Turning 'Housing Into The Hunger Games': As Build-To-Rent Gathers Momentum, So Does Skepticism
As it becomes more difficult and costlier to find and buy a home in Houston and other Texas communities, housing developers are expanding their inventory of housing types, including build-to-rent. But not all developers are seeing the uncertain single-family housing market as an opportunity for growth.
Build-to-rent housing, which is growing more popular in new housing developments, particularly in the Sun Belt, is eyed as a lucrative new investment opportunity and an appealing housing option for those who want the space and a yard without pricey and tedious maintenance. But Alex Kamkar, managing shareholder with master-planned developer Bold Fox Development, is skeptical the industry won't prove exploitative for people looking to break into homeownership.

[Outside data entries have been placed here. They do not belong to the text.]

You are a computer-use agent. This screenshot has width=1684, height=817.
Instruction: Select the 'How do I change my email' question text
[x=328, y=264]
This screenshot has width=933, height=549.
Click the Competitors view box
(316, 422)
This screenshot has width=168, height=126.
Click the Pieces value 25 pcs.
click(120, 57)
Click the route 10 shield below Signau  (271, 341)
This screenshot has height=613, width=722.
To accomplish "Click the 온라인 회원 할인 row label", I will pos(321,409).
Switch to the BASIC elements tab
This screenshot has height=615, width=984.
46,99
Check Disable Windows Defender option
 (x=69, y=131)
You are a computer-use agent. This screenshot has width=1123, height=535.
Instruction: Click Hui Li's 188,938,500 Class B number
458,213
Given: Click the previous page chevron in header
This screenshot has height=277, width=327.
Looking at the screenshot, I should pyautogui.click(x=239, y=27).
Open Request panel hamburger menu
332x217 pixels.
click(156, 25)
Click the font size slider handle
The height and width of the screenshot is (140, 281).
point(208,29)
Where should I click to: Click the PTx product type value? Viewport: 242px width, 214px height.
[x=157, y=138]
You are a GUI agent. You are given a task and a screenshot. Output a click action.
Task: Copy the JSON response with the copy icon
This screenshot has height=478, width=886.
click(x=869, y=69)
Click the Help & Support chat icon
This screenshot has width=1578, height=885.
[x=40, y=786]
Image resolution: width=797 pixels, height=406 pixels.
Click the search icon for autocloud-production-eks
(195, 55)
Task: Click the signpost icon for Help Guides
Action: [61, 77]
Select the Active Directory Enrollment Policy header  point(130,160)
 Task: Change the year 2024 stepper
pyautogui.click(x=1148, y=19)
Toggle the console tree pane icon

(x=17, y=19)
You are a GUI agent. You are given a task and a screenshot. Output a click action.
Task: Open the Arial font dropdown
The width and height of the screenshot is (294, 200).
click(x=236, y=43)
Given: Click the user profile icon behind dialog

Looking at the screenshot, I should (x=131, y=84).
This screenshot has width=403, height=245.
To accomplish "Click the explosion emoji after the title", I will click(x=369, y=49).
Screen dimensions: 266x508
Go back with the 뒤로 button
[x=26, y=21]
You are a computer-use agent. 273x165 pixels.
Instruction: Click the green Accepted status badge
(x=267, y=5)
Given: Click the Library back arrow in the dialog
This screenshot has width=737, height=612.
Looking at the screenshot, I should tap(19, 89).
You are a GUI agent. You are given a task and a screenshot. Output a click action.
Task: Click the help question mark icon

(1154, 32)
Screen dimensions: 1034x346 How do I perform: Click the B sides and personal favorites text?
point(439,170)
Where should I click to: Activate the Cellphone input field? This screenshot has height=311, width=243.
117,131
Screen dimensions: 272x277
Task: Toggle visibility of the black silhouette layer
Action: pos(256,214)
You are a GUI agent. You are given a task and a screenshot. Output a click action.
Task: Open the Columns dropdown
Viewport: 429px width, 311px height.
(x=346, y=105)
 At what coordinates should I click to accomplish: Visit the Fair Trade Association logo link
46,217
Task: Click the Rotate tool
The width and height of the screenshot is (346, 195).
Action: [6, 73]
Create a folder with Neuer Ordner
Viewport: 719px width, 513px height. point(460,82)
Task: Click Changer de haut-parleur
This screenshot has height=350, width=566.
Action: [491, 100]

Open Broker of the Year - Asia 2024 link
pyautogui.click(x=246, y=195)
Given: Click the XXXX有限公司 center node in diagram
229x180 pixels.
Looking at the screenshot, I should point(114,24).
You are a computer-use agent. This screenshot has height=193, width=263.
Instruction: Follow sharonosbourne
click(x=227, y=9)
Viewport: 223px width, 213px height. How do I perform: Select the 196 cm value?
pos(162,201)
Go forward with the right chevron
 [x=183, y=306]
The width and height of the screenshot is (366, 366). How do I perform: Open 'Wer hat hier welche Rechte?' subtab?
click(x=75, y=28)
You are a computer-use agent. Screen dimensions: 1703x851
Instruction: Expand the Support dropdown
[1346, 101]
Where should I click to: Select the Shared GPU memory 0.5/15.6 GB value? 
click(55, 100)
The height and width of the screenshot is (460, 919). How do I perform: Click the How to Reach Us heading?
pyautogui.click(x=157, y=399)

"We've got $50B going into build-to-rent. Why don't we put the $50B into just buying homes that mom and dad can buy?" Kamkar said April 7 at Bisnow's Houston Master-Planned Communities & Homebuilding event, arguing consumers are now being put in the position of renting the American dream.
Build-to-rent isn't typically used as an affordable alternative to homeownership, Bisnow reported previously. Build-to-rent housing in Houston rarely costs renters less than $1,500 a month, about the same as the average mortgage payment in Texas, according to Business Insider and several panelists at last week's event.
And developers aren't necessarily marketing it as affordable, instead pointing to community amenities and other advantages more commonly seen in multifamily complexes, like maintenance. Developers previously told Bisnow build-to-rent housing is mostly designed for empty nesters or young couples who are uninterested in or unable to keep up with housing maintenance, or who are trying a single-family housing lifestyle before shelling out for a down payment.
But inventory in Houston is becoming increasingly tight — the second-lowest on record as of January 2022, the Greater Houston Partnership reported — and Kamkar expressed concern that when given the option to build houses that families can own to build equity or build houses that will be rented forever, developers are spending their resources squeezing Houstonians out of homeownership.
"There is splatter when we do BTR," Kamkar said. "There are communities now where local officials do not delineate between a build-to-rent community and a master-planned community. They penalize it all the same. We're seeing that in Brazoria County. … They're anti-development now because BTR has made that so."
Among Kamkar's stated grievances with build-to-rent, which he says Bold Fox won't break into, is increasing public concern about investment firms purchasing single-family homes and driving up rent. Companies like BlackRock, which Kamkar specifically named, have made headlines for purchasing thousands of homes across the country.
Kamkar also pointed to a January letter written by Democratic Sen. Elizabeth Warren accusing private equity firms and other big investors of "taking advantage of the housing shortage by purchasing large numbers of houses and raising rents for families, all to pad their bottom line."
Jay Young, vice president of build-to-rent with The Signorelli Co., argued that only selling build-to-rent to large Wall Street investors is impractical and that developers have to sell to individuals, too, for a diverse buyer pool.
"They view [build-to-rent] as gravy on top of their already-built business," Young said. "No builder is going to go out there and say 50% of all the homes is all going to be build-for-rent. Their business is building homes and selling them to mom and dad."
Kamkar isn't the only housing expert to express concern about build-to-rent. Affordable housing nonprofit Texas Housers has also warned build-to-rent can squeeze families out of building generational wealth, but developers say the industry is just another choice among the pool of housing options.
"This is a perception issue. 'Oh, the people who are renting cannot afford to buy.' But from our experience, that's not our case. It's pure options, especially when we're developing a move-up product," Wan Bridge CEO Ting Qiao said, referring to housing that is offered for those looking to upgrade their lifestyles.
Despite skepticism, Catherine Lee, chief operating officer and in-house counsel of Douglas Elliman, said build-to-rent will continue to be strong in Texas for developers and capital markets alike, stronger than the rest of the country.
"Why don't builders do more single-family? A lot of it really has to do with capital markets," she said. "That's the natural answer. Unfortunately, we're not doing it for nonprofit reasons."
Lee said build-to-rent is particularly appealing to capital markets because there are multiple exit strategies, like increased rent or selling the property, more akin to multifamily than traditional single-family.
Several developers worried aloud about the future affordability of housing, prompting Kamkar to bring up another comparison.
"We're all good capitalists here, and dollars are going to go find yield," Kamkar said. "But the idea that we want to put one of the sacred institutions like your home in the hands of BlackRock and its friends like [Ranieri Partners Chairman] Lewis Ranieri, who literally helped us get to the 2008 housing crisis, is not a good idea.
"Do we really want to be the generation that turned housing into The Hunger Games?"